Japanese Psychotherapist Yamamoto Hashima has developed a test for tiredness.
For Answer Check the details in Comment box. (below the Image). 🌻
Re-tweet the Post.
In the second part of the tweet (archived here), the answer drew some different and alarming conclusions:
Answer--- 🌻🌻🌻
1. The image does not move - you are stable.
2. Slow movement - psycho-emotional exhaustion, desirable rest in sanatorium, resort.
3. Active, hectic movement - dangerous signs of psychosis, neurasthenia.
On November 18, 2018, Perepadia reposted his design (archived here) on his Instagram account @yuryfrom, with a caption in both English and Russian. He gave the background on his image:
I drew this optical illusion in Adobe Illustrator on September 26, 2016. To create it, I used the effect of Akiyoshi Kitaoka This is a white and black stroke on a colored background, this is a white and black stroke on a colored background, which sets in motion the focus of vision and it seems to a person that the details of the image are moving. Japanese psychotherapist Yamamoto Hashima has nothing to do with this picture. Moreover, Yamamoto Hashima does not really exist. Google to help.

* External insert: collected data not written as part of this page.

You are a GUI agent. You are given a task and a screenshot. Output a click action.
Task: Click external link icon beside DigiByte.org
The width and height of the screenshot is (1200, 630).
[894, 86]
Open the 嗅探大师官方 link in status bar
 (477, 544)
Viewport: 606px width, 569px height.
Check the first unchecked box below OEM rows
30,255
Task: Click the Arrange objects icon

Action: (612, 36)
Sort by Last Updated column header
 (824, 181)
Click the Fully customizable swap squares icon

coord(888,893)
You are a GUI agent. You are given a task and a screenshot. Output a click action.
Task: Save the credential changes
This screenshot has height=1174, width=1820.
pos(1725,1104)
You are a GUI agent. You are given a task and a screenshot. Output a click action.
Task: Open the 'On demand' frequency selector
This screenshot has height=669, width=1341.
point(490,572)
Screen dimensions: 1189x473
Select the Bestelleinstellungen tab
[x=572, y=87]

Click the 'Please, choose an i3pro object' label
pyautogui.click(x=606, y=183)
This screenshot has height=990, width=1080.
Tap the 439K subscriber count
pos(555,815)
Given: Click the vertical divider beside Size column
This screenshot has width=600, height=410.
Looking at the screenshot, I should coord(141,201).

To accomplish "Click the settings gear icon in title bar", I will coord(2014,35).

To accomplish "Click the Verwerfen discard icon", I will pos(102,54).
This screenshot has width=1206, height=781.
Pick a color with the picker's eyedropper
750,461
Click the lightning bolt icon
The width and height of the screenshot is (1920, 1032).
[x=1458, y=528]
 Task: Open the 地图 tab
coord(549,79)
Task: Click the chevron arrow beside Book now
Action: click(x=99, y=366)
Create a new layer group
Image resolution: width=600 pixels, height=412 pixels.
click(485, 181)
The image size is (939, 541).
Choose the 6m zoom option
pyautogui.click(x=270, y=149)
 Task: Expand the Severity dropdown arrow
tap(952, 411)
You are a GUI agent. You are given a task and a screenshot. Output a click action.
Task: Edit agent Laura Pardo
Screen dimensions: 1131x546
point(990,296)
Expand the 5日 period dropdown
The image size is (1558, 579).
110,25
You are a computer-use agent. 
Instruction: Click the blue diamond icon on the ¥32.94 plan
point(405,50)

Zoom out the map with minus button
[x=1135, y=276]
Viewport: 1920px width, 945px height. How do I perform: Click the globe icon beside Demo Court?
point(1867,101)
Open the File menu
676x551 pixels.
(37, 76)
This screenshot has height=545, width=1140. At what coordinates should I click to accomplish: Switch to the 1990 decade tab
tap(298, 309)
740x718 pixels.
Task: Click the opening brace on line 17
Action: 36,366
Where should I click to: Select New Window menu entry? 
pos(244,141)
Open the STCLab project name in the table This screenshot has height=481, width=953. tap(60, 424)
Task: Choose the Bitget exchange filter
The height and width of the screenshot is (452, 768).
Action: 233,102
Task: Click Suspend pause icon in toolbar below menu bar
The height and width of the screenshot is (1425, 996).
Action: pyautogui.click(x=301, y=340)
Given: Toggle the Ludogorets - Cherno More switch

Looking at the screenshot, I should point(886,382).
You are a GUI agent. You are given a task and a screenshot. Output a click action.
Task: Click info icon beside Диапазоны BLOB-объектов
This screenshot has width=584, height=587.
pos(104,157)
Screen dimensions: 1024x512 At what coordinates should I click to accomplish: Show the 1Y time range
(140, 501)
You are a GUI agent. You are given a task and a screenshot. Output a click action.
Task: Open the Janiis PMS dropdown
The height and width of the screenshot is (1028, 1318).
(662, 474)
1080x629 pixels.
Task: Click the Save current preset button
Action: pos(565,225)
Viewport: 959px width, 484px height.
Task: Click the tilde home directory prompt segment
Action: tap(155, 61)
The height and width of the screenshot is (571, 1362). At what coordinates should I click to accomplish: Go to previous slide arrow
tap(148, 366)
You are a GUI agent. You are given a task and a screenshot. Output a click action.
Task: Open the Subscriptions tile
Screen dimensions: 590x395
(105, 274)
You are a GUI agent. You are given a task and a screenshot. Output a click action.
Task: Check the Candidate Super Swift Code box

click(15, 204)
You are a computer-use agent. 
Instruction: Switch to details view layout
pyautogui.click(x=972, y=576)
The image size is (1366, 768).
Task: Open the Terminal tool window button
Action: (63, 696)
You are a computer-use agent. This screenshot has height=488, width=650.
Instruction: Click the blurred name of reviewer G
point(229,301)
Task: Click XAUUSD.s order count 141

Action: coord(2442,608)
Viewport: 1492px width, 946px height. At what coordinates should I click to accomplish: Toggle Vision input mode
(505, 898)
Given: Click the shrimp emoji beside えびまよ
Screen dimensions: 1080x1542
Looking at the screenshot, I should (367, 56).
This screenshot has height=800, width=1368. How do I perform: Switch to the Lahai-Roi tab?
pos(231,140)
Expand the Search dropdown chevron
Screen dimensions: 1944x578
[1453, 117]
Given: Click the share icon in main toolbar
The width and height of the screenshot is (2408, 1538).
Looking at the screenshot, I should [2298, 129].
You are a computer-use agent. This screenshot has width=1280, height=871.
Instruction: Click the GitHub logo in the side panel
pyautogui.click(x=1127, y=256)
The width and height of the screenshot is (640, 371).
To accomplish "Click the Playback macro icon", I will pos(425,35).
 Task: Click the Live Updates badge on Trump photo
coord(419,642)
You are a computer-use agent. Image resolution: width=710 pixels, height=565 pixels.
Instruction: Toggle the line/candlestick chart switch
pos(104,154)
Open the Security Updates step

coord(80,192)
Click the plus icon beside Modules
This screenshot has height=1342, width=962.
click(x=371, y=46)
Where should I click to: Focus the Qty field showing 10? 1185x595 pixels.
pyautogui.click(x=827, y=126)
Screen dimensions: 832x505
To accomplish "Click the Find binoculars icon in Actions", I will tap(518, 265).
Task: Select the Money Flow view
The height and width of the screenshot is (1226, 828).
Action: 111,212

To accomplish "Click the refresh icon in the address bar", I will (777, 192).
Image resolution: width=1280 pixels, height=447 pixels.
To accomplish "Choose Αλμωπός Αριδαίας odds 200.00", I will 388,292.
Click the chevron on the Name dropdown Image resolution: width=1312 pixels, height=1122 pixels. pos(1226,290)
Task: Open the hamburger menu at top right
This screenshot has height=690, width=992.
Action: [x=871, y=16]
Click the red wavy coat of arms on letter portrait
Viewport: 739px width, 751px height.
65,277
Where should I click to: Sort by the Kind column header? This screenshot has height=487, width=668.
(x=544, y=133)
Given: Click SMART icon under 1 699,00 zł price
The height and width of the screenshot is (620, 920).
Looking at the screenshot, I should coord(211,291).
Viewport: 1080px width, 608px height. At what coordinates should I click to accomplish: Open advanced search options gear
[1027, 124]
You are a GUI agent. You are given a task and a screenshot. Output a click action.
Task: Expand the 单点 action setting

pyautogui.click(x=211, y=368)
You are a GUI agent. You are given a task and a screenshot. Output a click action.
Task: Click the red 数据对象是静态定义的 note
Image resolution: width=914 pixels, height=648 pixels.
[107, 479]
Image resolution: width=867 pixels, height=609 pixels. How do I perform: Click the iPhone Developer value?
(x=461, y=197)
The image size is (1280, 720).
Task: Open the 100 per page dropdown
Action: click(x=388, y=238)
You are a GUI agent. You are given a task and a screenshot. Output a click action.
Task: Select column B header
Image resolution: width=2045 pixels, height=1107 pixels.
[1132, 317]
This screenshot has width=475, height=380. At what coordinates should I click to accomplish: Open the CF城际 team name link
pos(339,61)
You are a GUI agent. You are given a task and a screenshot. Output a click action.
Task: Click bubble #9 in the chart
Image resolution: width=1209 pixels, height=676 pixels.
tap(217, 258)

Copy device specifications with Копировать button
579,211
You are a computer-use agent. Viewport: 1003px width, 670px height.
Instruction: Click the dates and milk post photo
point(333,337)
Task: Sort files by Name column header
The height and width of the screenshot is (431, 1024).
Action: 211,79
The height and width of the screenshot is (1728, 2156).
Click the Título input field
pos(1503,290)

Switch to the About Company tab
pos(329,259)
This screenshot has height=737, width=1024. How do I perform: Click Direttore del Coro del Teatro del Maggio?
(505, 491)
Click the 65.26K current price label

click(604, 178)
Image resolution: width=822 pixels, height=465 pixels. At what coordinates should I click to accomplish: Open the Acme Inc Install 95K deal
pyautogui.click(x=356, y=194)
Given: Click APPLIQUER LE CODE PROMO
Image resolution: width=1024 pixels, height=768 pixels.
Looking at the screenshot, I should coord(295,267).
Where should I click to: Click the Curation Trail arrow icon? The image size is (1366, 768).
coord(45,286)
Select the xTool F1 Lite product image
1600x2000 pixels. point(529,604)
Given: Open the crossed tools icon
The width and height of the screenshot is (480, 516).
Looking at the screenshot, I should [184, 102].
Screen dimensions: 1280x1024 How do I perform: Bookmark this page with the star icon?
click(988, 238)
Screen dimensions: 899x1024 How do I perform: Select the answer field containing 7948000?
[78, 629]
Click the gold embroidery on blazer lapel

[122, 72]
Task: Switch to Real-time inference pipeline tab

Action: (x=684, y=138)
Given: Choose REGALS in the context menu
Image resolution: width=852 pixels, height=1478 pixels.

In this description, Perepadia credited "the effect" of Akiyoshi Kitaoka, a professor of psychology at Ritsumeikan University in Osaka, Japan. He has written several books on optical illusions and is the editor-in-chief of the Journal of Illusion. In a 2017 book, "The Oxford Compendium of Visual Illusions," Kitaoka wrote the chapter (.PDF here) on "The Fraser-Wilcox Illusion and Its Extension." He provided many illustrations and broke down "anomalous motion illusions" into categories.
Kitaoka has a page of his website (archived here) dedicated to the internet "rumor that claims positive correlation between stress and anomalous motion illusion." He states emphatically:
There is no known scientific evidence that there is any relationship between stress tolerance and optical illusions.
Since April 29, 2011, Kitaoka has recorded efforts to find the source of the evolving false rumor that was associated with several of his copyrighted optical illusion designs. Three of these, "Flowers," "Roller" and "Acorns," were made by Kitaoka in April 2004. Lead Stories found a very early example of the "stress test" claim with a reverse image search -- the three designs had been uploaded without a credit to Flickr by @sfhippie "John Doe" on August 15, 2005: stress1, stress2, stress3. Aside from the numbering, each of the three slides on Flickr were captioned the same:
Stress test image 1.
The slower it moves for you, the more stress you're able to handle.
At the time this fact check was written, the claim had previously been reviewed by multiple fact-checking organizations, including Snopes in 2018 and Truth Or Fiction, USA Today and Reuters in 2020.